You mentioned that before you started in foster care, you kept saying no. Why do you think so many people’s first response is that they don’t want to do it? Why do you think our society’s perception of foster care is ‘absolutely not’?
We only hear in the news the horror stories about foster care. At Foster Village we’re really careful about sharing statistics, because they are important but also can paint a picture of these kids in a light that limits their potential and the hope that we can give them. There’s a lot to be said about giving foster families a voice and allowing them to be the ones presenting the information because they experience it and they get it. There are some hard parts for sure, but it’s worth it. And that’s the consensus from pretty much every single person we’ve talked with.
It sounds like Foster Village has some exciting things in store! I’d love to hear more about where you’re at and where you see this going?

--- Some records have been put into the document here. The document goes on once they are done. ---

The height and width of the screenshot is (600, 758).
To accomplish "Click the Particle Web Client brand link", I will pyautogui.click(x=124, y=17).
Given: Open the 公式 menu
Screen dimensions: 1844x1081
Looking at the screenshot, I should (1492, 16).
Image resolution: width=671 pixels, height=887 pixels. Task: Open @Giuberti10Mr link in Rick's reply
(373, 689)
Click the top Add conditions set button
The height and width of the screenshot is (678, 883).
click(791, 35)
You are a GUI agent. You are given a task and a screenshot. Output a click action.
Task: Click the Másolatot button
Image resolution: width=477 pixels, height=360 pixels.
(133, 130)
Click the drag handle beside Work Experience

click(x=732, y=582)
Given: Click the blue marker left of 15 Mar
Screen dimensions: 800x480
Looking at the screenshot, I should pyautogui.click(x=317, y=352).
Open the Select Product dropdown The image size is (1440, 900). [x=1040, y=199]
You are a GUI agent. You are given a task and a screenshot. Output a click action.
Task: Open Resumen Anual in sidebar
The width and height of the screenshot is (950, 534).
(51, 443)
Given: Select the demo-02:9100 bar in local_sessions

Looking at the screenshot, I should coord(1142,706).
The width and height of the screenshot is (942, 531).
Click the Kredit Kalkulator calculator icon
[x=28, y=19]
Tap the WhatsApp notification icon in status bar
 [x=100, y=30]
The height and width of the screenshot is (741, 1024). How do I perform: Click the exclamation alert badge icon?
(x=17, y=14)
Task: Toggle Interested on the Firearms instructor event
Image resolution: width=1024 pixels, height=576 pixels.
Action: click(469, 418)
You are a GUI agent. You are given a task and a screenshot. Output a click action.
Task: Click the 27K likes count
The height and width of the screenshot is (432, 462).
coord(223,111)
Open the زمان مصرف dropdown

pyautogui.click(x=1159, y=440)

This expansion was never part of the initial vision. I would say within the last month or so I’ve really been able to see this growth and how incredible it can be. We’ve been coming up with documents in terms of the legal stuff, branding, marketing and volunteering. Once we have this package, we can offer it to those who are interested in recreating Foster Village. We would work alongside them with how to get it started and we’ll train them. We want to make sure that the general mission stays the same, but the needs are different in each state and the laws are set up differently in each state. I would love to see a multi-use resource center like Foster Village wherever it’s needed! Austin is one of the most resourced areas for foster families, and the needs are still beyond what can be met. So to think about that, makes me know that in other areas it’s going to be even more so. The majority of people who reach out to us wanting to start it are people who are foster parents. Which we encourage!
Where do you see hope?
I would say definitely in the foster parents. It’s always going to be a broken system because it’s broken families and trauma. I think having folks who are stepping into foster care feeling equipped and supported will make a huge impact, and those who have the grit and the longevity of knowing that it’s going to be a wild ride but they’re willing to make the sacrifices necessary, these people give me hope.